When starting a larger project, there is the question of how to partition code and if submodules could help. With git, you can either put all your code in one repository or use submodules.

Benefits of a single repository

Simple
Basic git knowledge suffices for the developers
related commits to different components can be tracked under 1 feature branch and pull request
Tools work faster if they do not have to recourse through submodules

Benefits of Submodules

Keep unrelated commits out of a component's repository. Git resolves conflicts very well, but a merge without conflicts can still break the repository. That is why git merge prepares a commit for you whenever the merge is not linear (fast forwardable). For example
- A removes an "unused" function from util
- B starts to use that function in app
Reusing a component is as simple as including the components repository as submodule in another project.
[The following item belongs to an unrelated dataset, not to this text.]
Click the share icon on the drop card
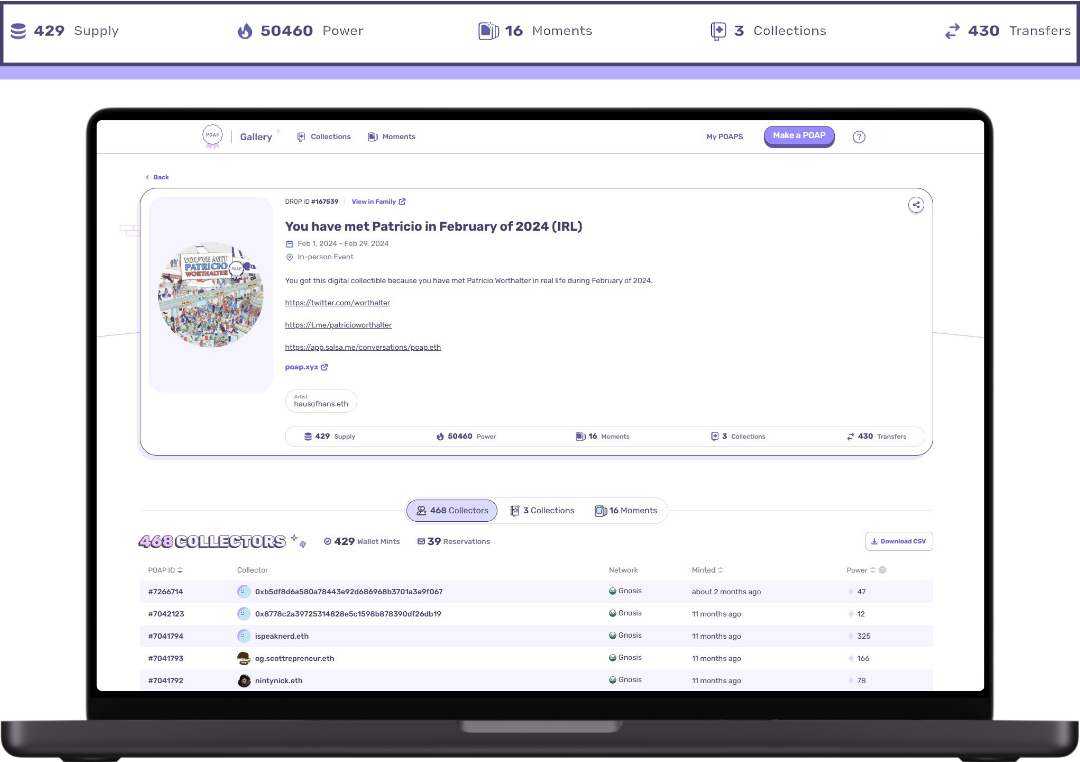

The entire history will be there, bugs fixed in that new project will be fixed for all uses of that component.
Each repository is very small, which makes working with the repository faster. (But work on the entire project of multiple submodules becomes slower)
Enforces good architecture

Requirements to use submodules

Using submodules will work well for:

Third Party code
Non Code (Requirements documentation, test logs, build tools, ...)
well encapsulated components which:
- deal with 1 well defined responsibility
- contain documentation: a README.md file which tells what this submodule represents, how the file tree is structured, How to build it, external dependencies, ...
- contain tests: The tests serve both as verification to create trust in the component as well as the most precise documentation by giving functional examples which are never out of date / unmaintained.
- have a clear interface towards:
  - Software: A set of well documented functions that are usable by dependant code.
  - Tooling: A configuration for the build/bundle tool (Makefile, CMakeLists.txt, setup.py, ...)
All of these can be expected of a well designed software component anyway.
Changes to multiple submodules must be rare.
- Touching 2 submodules will happen, when new functionality is added to a library L and later used by a dependant library or application D. When functionality is added, new L is a drop in replacement for old L.
Is released in versions. When the submodule changes, the commit message should be Bump BSP to v2.3.9 instead of use newest BSP.

Indicators when not to use submodules

your architecture will likely change
your project is not that large
The components are not that useful outside of that project.
The code of the submodule can not be compiled into a library easily.

So . . .

It must be mentioned, that the Linux kernel developers created git based on their experience creating the kernel and they do not use submodules. They manage twenty different architectures and hundreds of drivers and modules in one single repository. But then, the kernel is a very different kind of project, compared with whatever you are planning.

If the use of submodules seems to create extra work this can be viewed to some extend as effort that would be needed later, when untangling a component for reuse in a different project. If your pull requests in one repository stall because of other pull requests in other repositories, those two components should probably be developed in the same repository (for a while?).

My recommendation is to start with 1 repository and whenever a component appears as a good submodule candidate, extract it into one.